Cost & Cost-efficiency optimization
One reason to run your own server and use Amazon S3 as storage is that you only pay for what you use, for as long as you use it. This is often cheaper and less hassle than buying a long-term plan or provisioning the maximum capacity you might need beforehand. This is especially true for use cases where you need a temporary extension of your Nextcloud, not a permanent one. However, in addition to the competitive pay-as-you go prices, there are three features that will help you make the most of Amazon S3 for almost no effort: S3 has a Free Tier offering free base storage, the AWS cost calculator allows you to obtain a cost estimate before you add your data, and S3 Intelligent-Tiering is available to optimize storage classes.

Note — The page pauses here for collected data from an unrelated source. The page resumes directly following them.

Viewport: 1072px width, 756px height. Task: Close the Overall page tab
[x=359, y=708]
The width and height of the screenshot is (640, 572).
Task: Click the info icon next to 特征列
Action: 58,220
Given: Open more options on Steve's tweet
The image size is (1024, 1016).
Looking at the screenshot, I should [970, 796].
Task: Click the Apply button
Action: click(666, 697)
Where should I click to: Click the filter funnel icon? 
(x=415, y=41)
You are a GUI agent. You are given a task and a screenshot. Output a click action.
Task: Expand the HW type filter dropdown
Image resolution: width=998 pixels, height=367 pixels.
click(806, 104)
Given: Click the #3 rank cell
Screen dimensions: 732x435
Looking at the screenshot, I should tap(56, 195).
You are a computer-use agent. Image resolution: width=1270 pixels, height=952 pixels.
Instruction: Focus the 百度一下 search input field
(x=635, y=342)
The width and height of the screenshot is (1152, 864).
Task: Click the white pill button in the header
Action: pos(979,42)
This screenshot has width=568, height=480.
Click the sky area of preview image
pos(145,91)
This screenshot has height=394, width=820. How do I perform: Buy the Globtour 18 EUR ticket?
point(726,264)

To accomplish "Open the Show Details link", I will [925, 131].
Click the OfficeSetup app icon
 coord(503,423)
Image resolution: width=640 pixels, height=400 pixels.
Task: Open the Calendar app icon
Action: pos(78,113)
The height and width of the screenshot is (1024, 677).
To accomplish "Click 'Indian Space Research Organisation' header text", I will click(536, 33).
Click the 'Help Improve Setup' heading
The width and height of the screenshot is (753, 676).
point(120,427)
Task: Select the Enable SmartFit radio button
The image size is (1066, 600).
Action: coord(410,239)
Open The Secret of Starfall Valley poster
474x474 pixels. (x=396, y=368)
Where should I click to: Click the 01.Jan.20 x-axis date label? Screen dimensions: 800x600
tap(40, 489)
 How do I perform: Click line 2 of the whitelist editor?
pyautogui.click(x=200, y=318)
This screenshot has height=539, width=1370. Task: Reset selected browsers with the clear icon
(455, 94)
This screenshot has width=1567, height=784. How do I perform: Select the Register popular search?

Amazon S3 offers a “free tier” to new users of 5GB or less of storage and including a corresponding amount of monthly access transactions. You can try the setup presented here under the free tier and even run smaller setups entirely for free.
AWS cost calculator
The AWS calculator allows you to quickly obtain a cost estimate. For instance, when selecting a computation for S3 on the website, we can enter the relevant inputs for S3 cost as shown in this image. For illustration, we estimate in the screenshot the cost for storing 10GB of pictures for a month with a reasonable access frequency of 10,000 read and 1,000 write access. This results in a cost estimate of about 24 cents.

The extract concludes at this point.